*** Opening INFORMATION ***

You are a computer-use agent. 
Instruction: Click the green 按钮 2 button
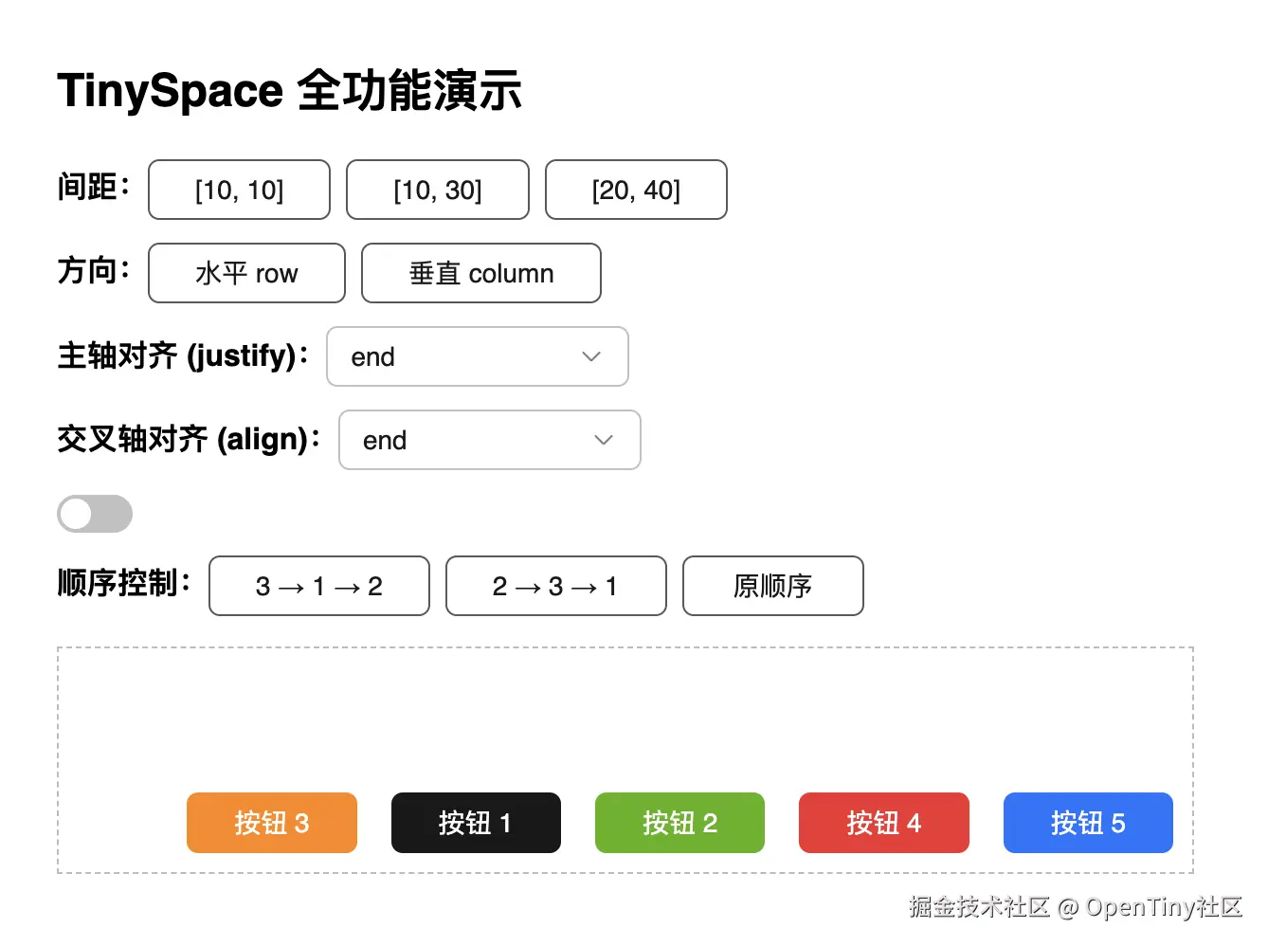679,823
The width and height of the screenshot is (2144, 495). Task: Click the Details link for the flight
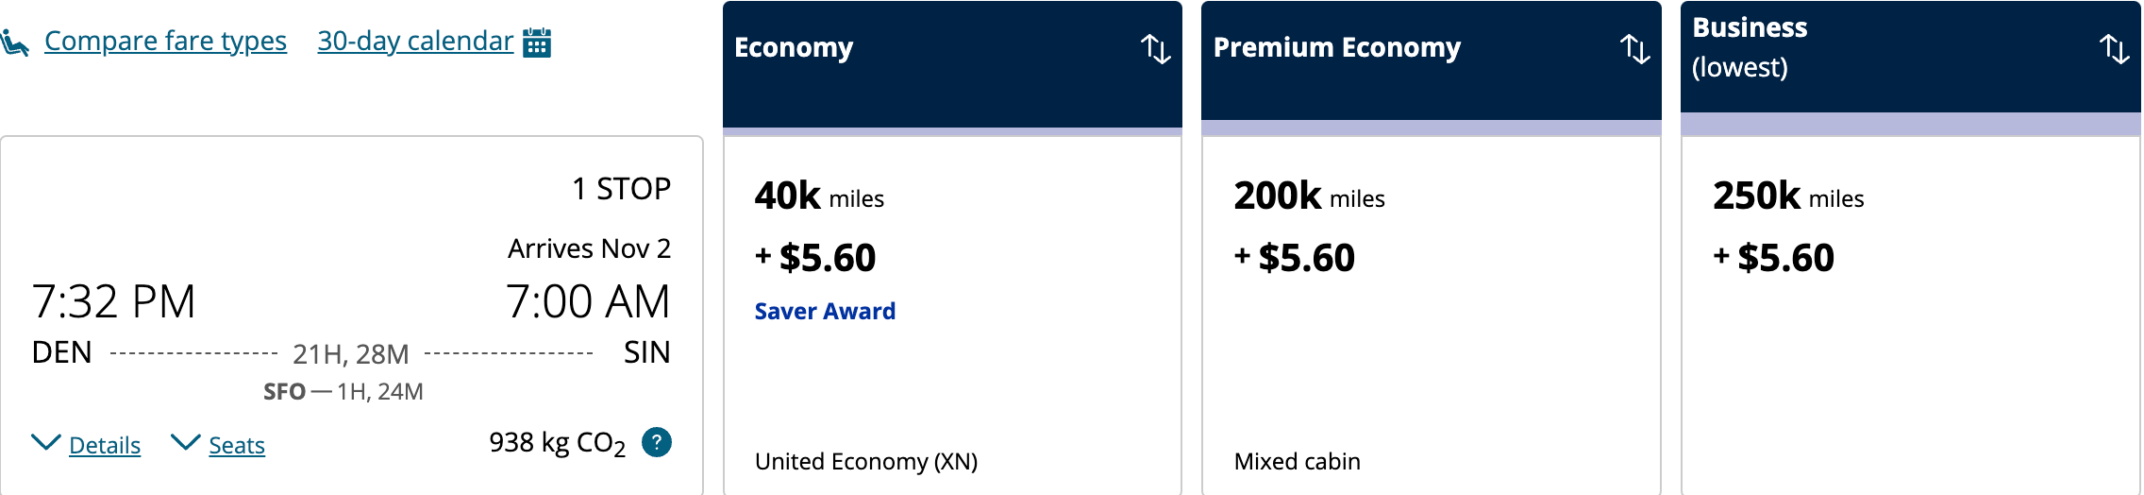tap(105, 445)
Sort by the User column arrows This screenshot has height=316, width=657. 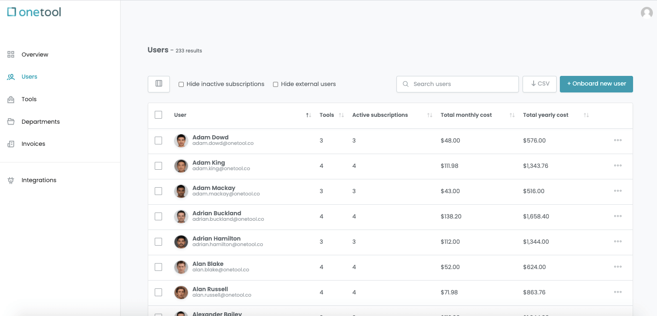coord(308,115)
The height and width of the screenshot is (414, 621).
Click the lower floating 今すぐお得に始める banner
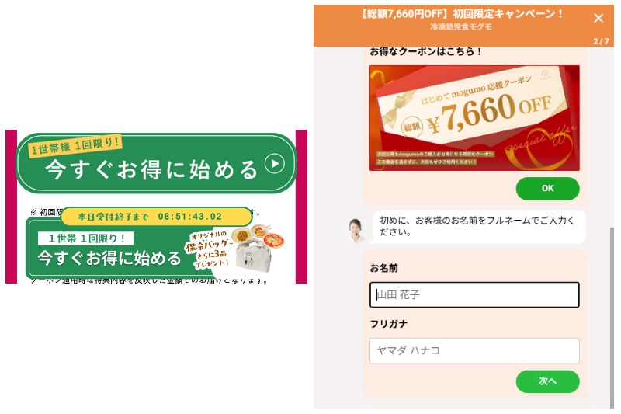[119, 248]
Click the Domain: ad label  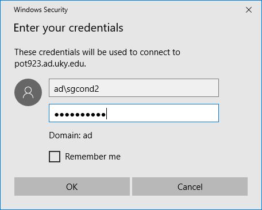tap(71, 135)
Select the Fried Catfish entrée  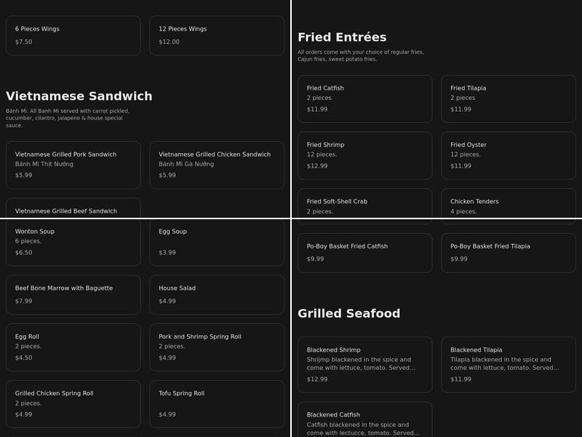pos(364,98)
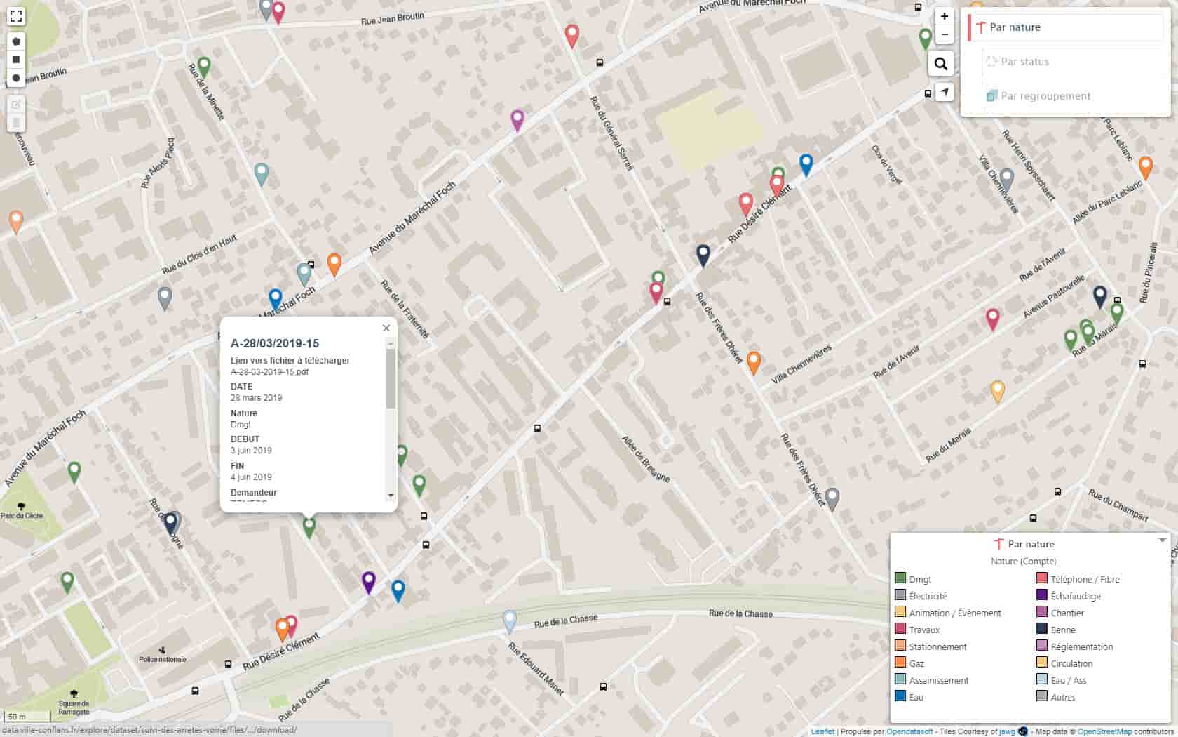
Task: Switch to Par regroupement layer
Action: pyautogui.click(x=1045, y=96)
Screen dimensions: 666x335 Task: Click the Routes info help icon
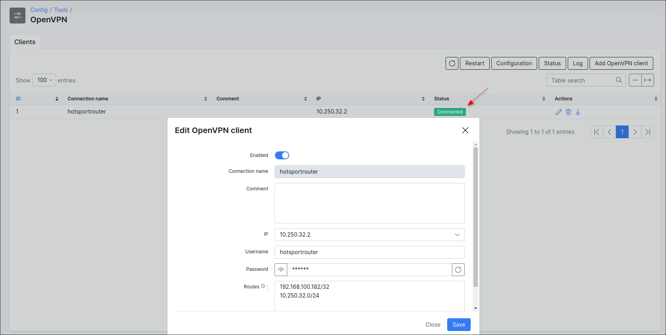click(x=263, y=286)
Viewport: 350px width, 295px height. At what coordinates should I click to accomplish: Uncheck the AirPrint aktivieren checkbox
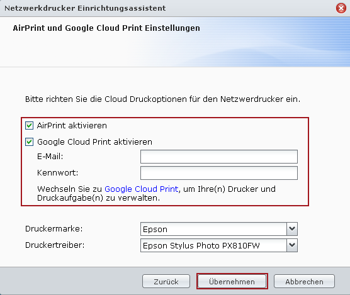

*** Closing INFORMATION ***

TASK BRIEF:
Excluding all pictures, print exactly and only the lines from the line with "Screen dimensions: 666x335" through the end of the records above, both ends included.

OUTPUT:
Screen dimensions: 666x335 Task: Click the Routes info help icon
click(x=263, y=286)
Viewport: 350px width, 295px height. At what coordinates should I click to accomplish: Uncheck the AirPrint aktivieren checkbox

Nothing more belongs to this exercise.